10.bölüm cenaze

24 2 0
                                    

Medyada:Diren

Özür dilerim. Çok geç bölüm yayınladım ama meşguldüm. Haftaya sınavlarım başlıyor. Yani yine geç yayinlarsam diğer bölümü beni affedin lütfen.

....Iyi okumalar....

Kapının önünde ağzımız açık vaziyette öylece duruyorduk. Bu da nerden çıkmıştı şimdi?

"Beni taniyorsunuzdur zaten. O yüzden direk konuya gireceğim."diye başladı konuşmaya Cemil. Derin bir nefes aldı ve hepimize teker teker göz gezdirdi.

"Benim abim; yani Aksel, gerçekten psikoloji-"

"Ah, seni arıyorum yarım saattir Cemil! Nasıl korktum tahmin edemezsin. Hadi, yürü gidiyoruz."
Kafalarımızı bir Aksel'e bir de Cemil'e çeviriyorduk. Aksel 'hadi, yürü gidiyoruz' dediğinde kırdığı potu en sonunda farkına varıp toparlamaya çalıştı.

"Imm, yani gidelim demek isted-"

"Abi, hiç sorun değil. Fakat şuan da kızlarla bir şey konuşuyorum. Müsade edersen konuşmam bitince gideriz."

"Bu kadar acil ne vardı da konuşacak, benden habersiz buraya geldin, Cemil!?"

"Abi! Bunu bilmeye hakları olduğunu düşündüğüm bir şey var. Ve istersen bunu, sen de söyleyebilirsin."

"Neymiş o Cemil? Hı!? Bilmediğim bir şeyi nasıl söyleyeyim hem ben!? Çabuk gidiyoruz! Kendin mi arkamdan gelirsin, ben mi seni süreyim?"

"Aaa, yeter canim! Biz de varız burda. Ayrıca Cemil, ne diyeceksin sen bize?"diyerek bu kavgayı Yârel sonlandırdı. Cemil Aksel'e kısa süreli bakıp konuşmak için ağzını açmıştı ki yediği yumruk ile tekerlekli sandalyesinden yuvarlandı. Biz elimiz ağzımızda, şaşkın ve korku ile Aksel'e bakıyorduk.

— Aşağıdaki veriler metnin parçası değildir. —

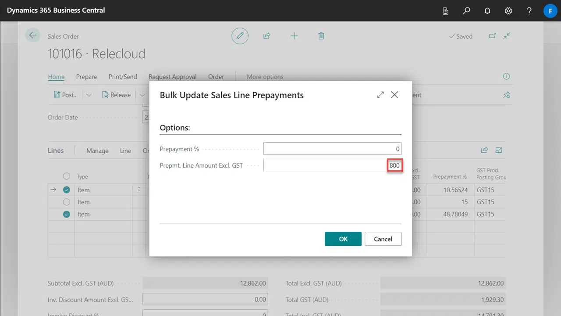Uncheck the third Item row circle

(67, 214)
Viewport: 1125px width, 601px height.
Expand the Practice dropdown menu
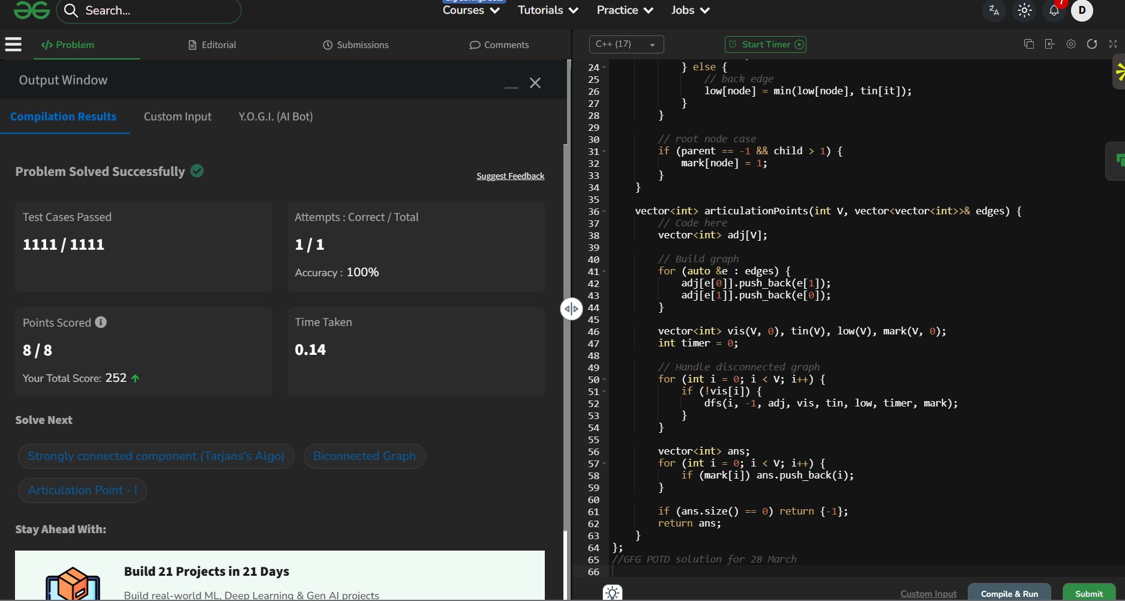(624, 10)
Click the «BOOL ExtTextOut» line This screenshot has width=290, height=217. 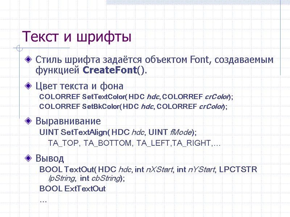72,189
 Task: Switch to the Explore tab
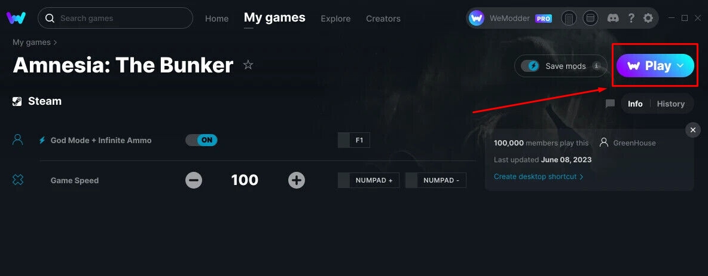point(335,19)
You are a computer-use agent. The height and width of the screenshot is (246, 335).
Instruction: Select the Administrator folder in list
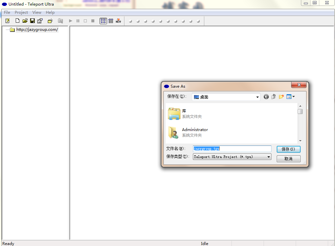click(195, 130)
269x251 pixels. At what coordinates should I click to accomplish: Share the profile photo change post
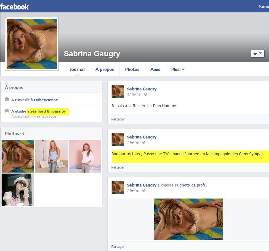tap(118, 247)
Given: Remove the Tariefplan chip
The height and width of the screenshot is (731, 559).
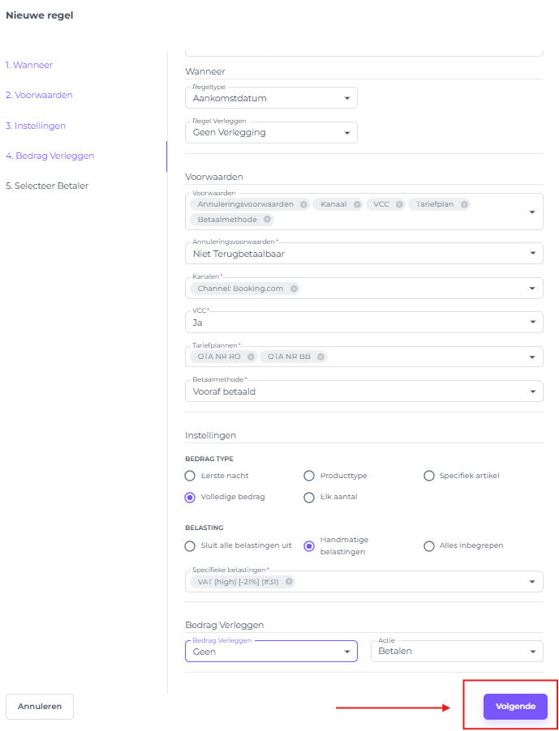Looking at the screenshot, I should point(464,204).
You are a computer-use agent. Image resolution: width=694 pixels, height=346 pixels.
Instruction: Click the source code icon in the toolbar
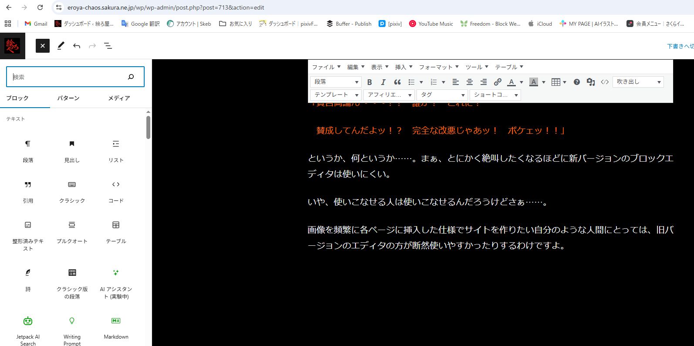tap(605, 82)
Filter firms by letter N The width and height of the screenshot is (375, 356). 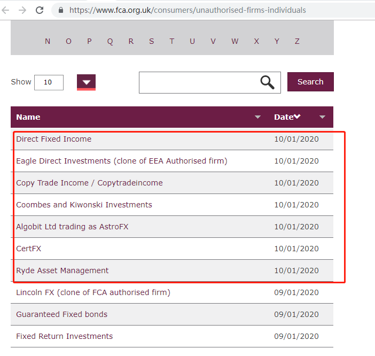click(48, 41)
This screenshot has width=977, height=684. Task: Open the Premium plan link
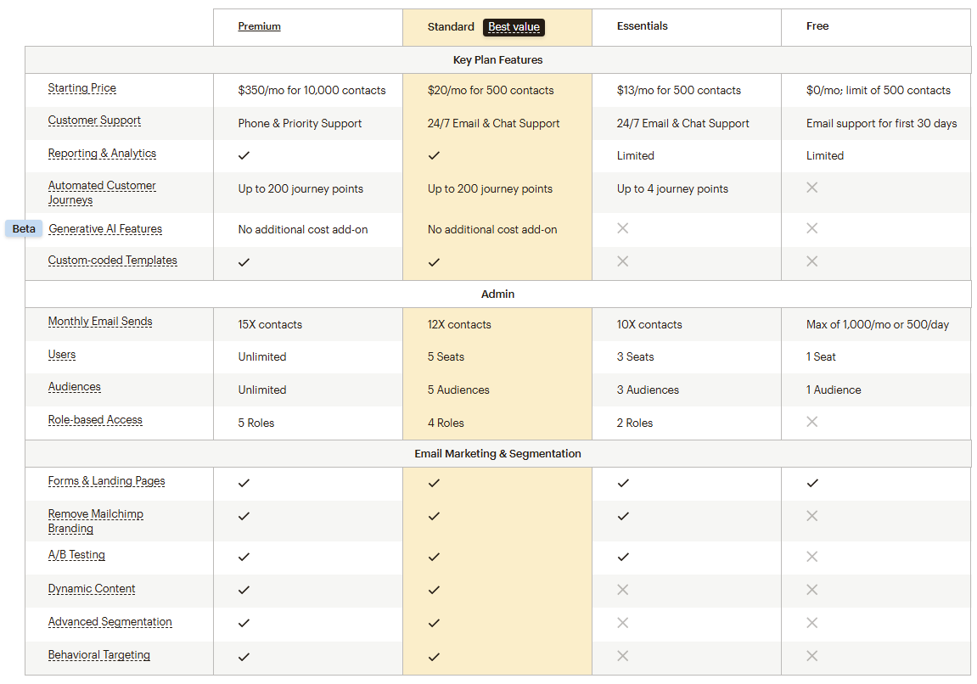pyautogui.click(x=259, y=26)
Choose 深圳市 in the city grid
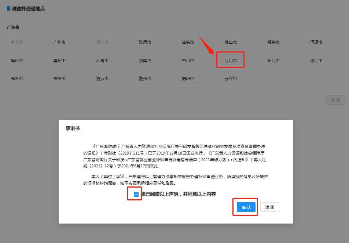 pos(102,42)
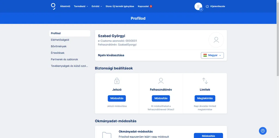Open Értesítések in the sidebar
Image resolution: width=279 pixels, height=138 pixels.
(58, 53)
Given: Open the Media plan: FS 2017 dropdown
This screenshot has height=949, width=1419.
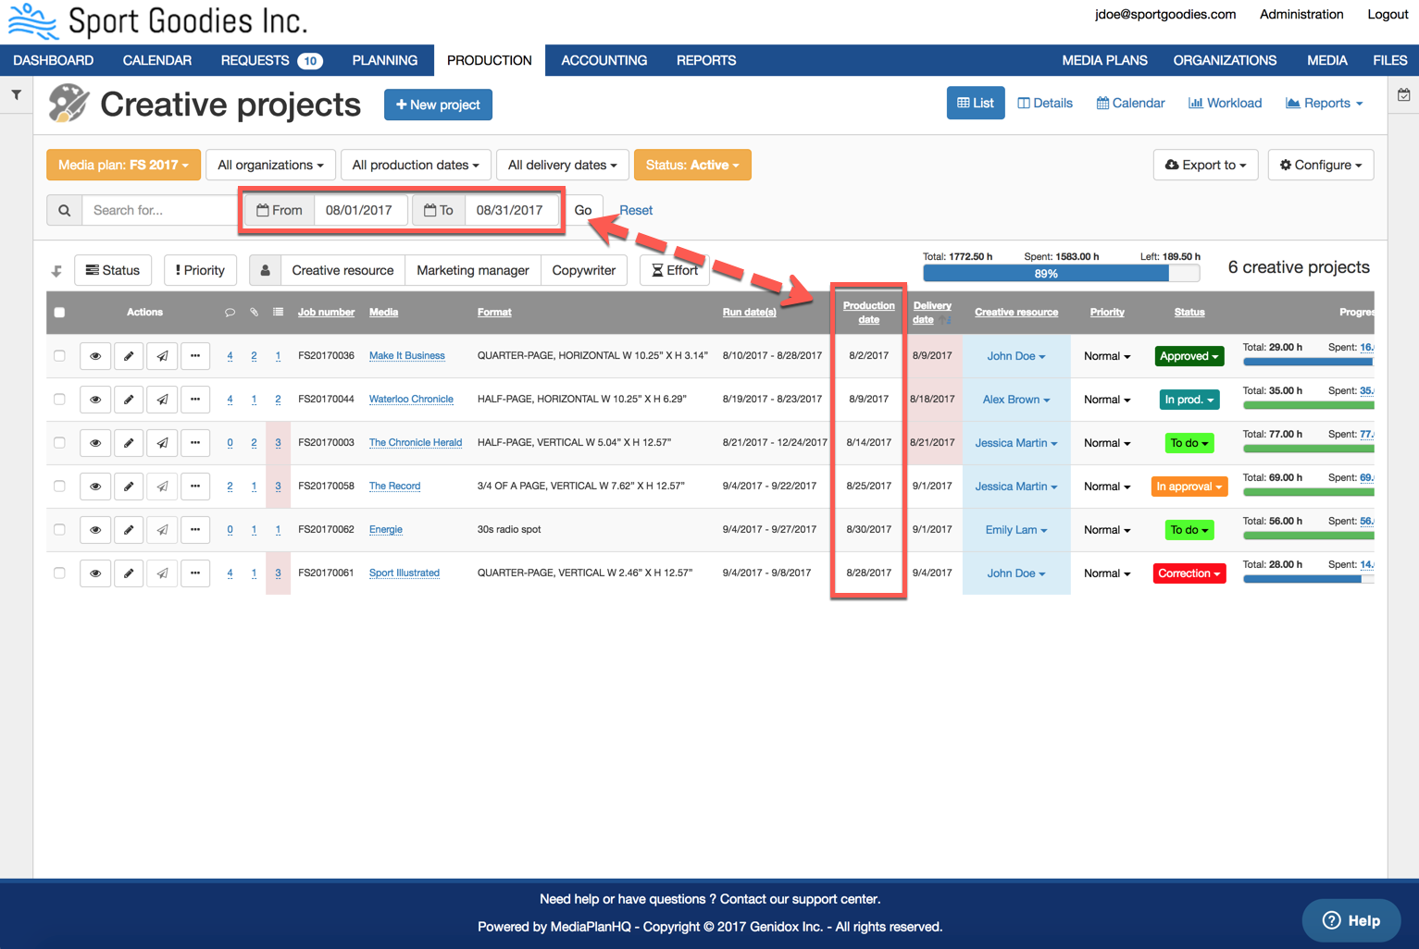Looking at the screenshot, I should pos(123,165).
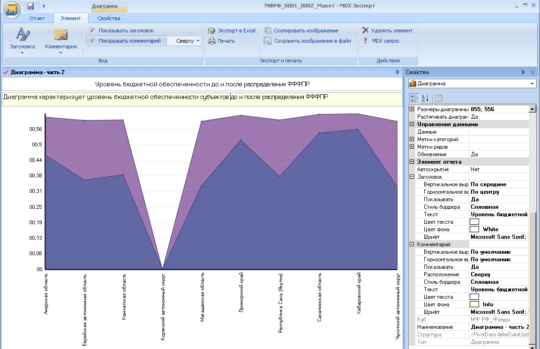The height and width of the screenshot is (349, 540).
Task: Expand the Метки категорий property
Action: 412,139
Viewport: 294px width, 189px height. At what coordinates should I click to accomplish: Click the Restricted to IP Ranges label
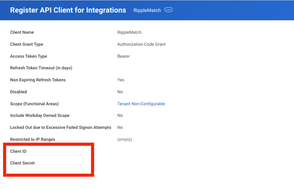[x=32, y=139]
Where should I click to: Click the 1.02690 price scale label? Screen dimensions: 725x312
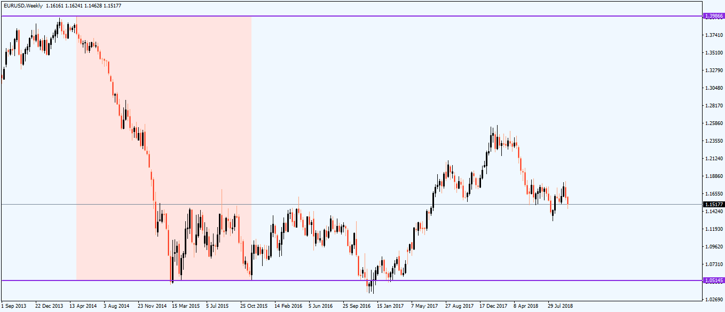(714, 300)
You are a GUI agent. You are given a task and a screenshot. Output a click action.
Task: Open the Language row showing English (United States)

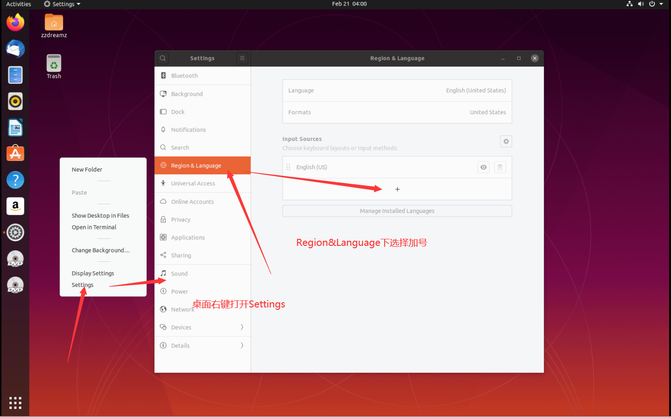coord(397,90)
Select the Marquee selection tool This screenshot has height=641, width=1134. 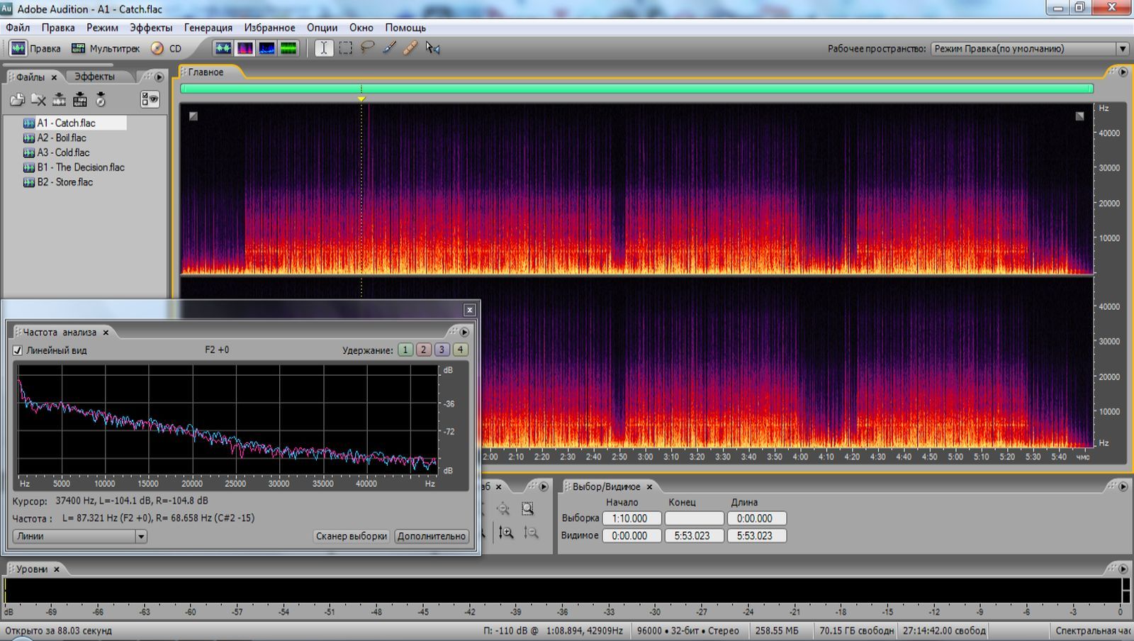click(346, 48)
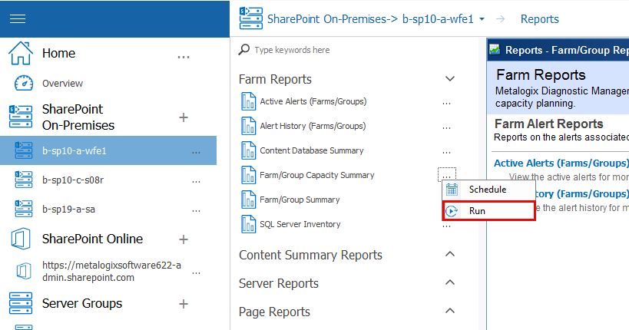Open the b-sp10-a-wfe1 breadcrumb dropdown
629x330 pixels.
[482, 19]
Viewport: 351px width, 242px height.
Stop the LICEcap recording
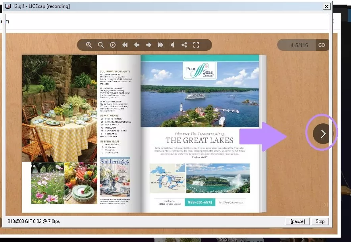(x=320, y=221)
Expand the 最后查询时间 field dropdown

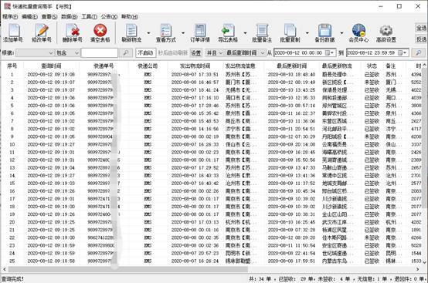coord(245,53)
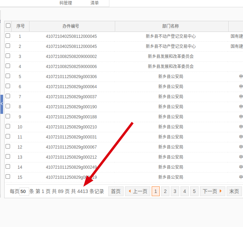Click the per-page count field showing 50

point(24,192)
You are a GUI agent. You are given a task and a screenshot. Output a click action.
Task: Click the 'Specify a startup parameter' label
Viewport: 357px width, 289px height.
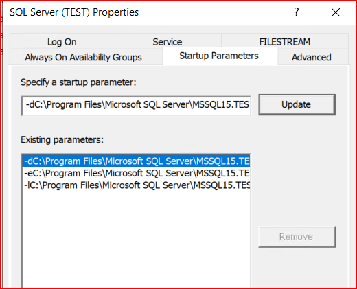coord(78,82)
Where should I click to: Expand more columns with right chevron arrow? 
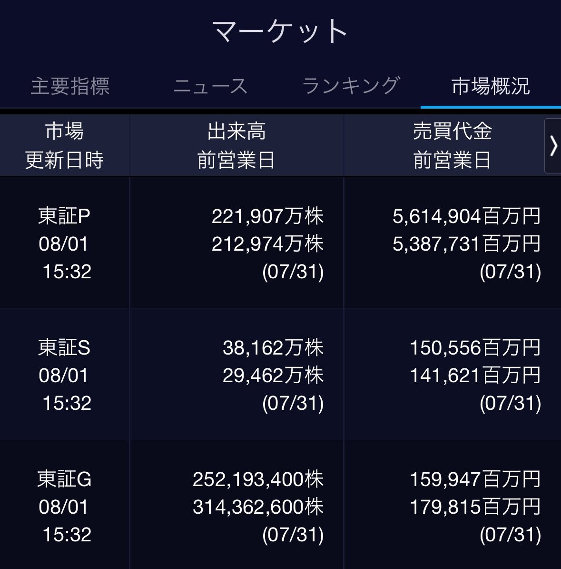pyautogui.click(x=553, y=146)
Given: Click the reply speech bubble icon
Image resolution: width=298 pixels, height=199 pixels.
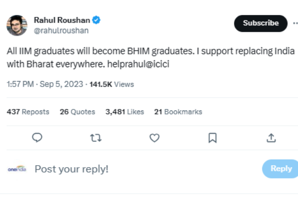Looking at the screenshot, I should coord(37,138).
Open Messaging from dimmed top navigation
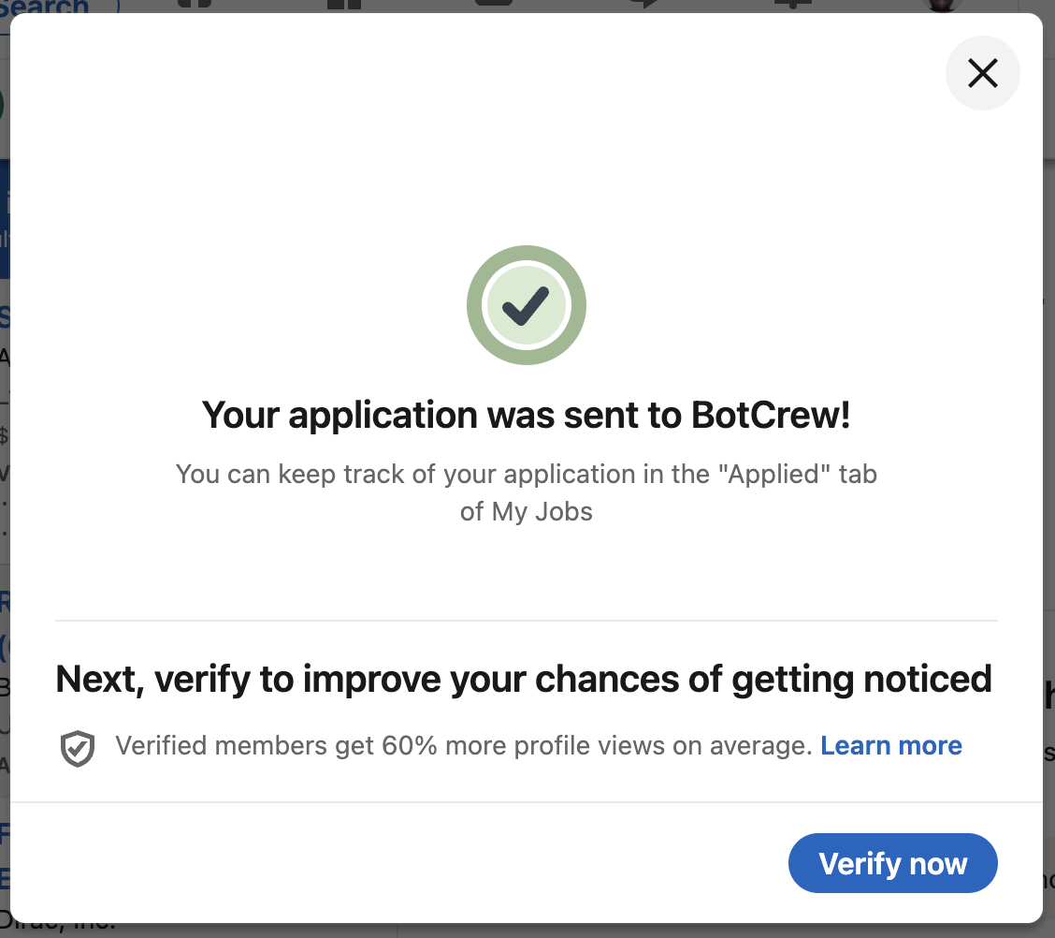 643,4
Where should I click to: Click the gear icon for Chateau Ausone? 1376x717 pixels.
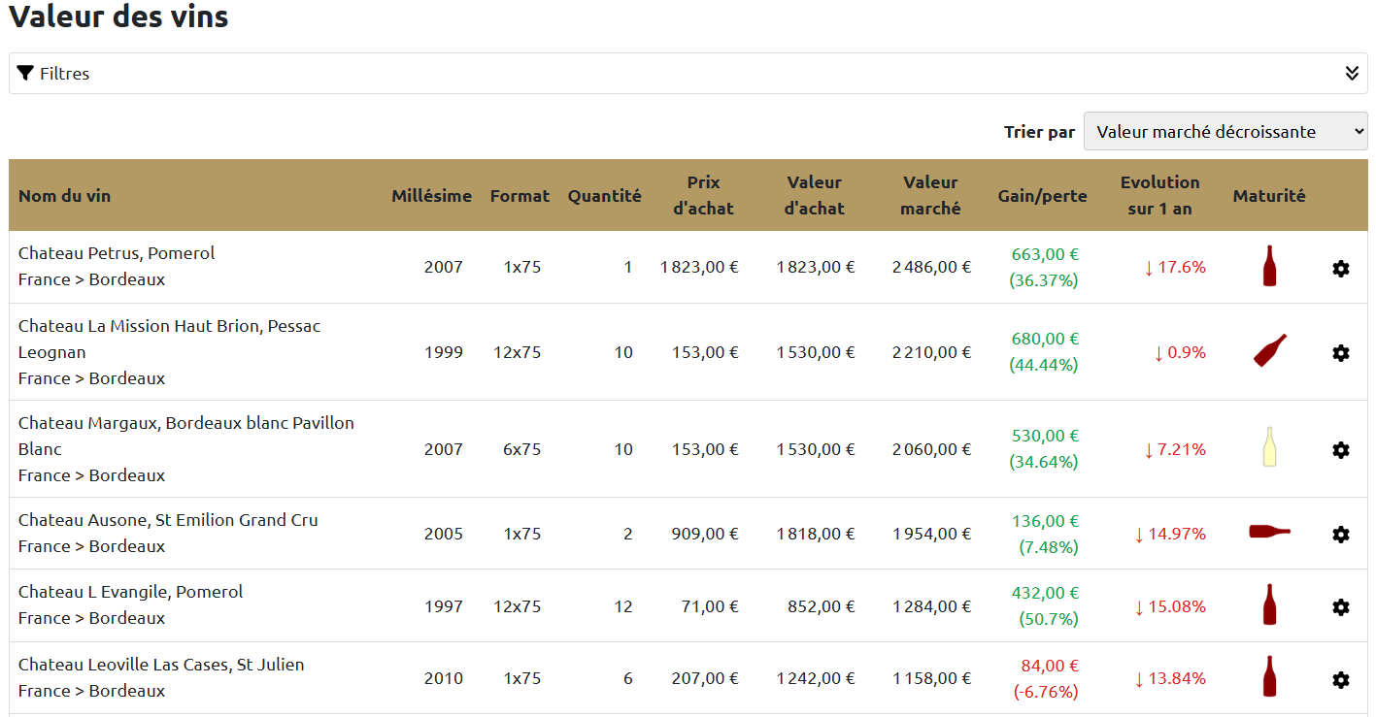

Cemil ise yere yüzünü de yapıştırmamak için elleriyle tutunuyordu. Diren yanına gidip kaldırmaya çalıştı ama Aksel'in buna pek izin vereceği yok gibiydi.

"BIRAK! Kendi kalksın kolaysa! Sen Cemil, sen hep birine böyle muhtaç olacaksın, anladın mı!?"

Ve Cemil'in kolundan sertçe çekip tekerlekli sandalyesine oturttu. Cemil kenara kan tükürerek Aksel'e acı bir sırıtış gönderdi. Açıkçası o nasıl oluyor ben de bilmiyorum. Yani ben öyle gülmeye çalışsam orangutan sırıtıyormuş filan olur.

"Abi, elbet söyleyeceğim onlara. Çünkü yaşıyorum." Aksel Cemil'i ittire ittire indirdi ve görüş alanımızdan çıktı.

"Haydee, sanki hiç işimiz yokmuş gibi bir de bu çıktı."diye söylene söylene kapıyı açtı Suel. Koltuklara yayıldık. Çok yorulmuştum. Gözlerimi dinlendirmek amacına kapadım. Ama pamukşeker gibi (!) rüyalar beni içine almaya başladı hemen...

"Hey Aksel, neden yaptın peki bunu?"

"Istedim."

"Ama neden? Neden bizden çokça yıl geçtikten sonra intikamını aldın?"

"Öyle istedim."

Kısa cevaplar vermesi sinir bozucuydu.

"Ama şimdi hapistesin. Değdi mi?"

"Hem de her zerresine.."

"Ve biz de ölüyüz."

"..."

"Sen...sen ona nasıl kıydın? O-o sakattı zaten. Senin hastalığın var!"

"Sen de dedin. Sakattı zaten. Yani ölecekti. Ayrıca planlarımı bozmasına izin veremezdim."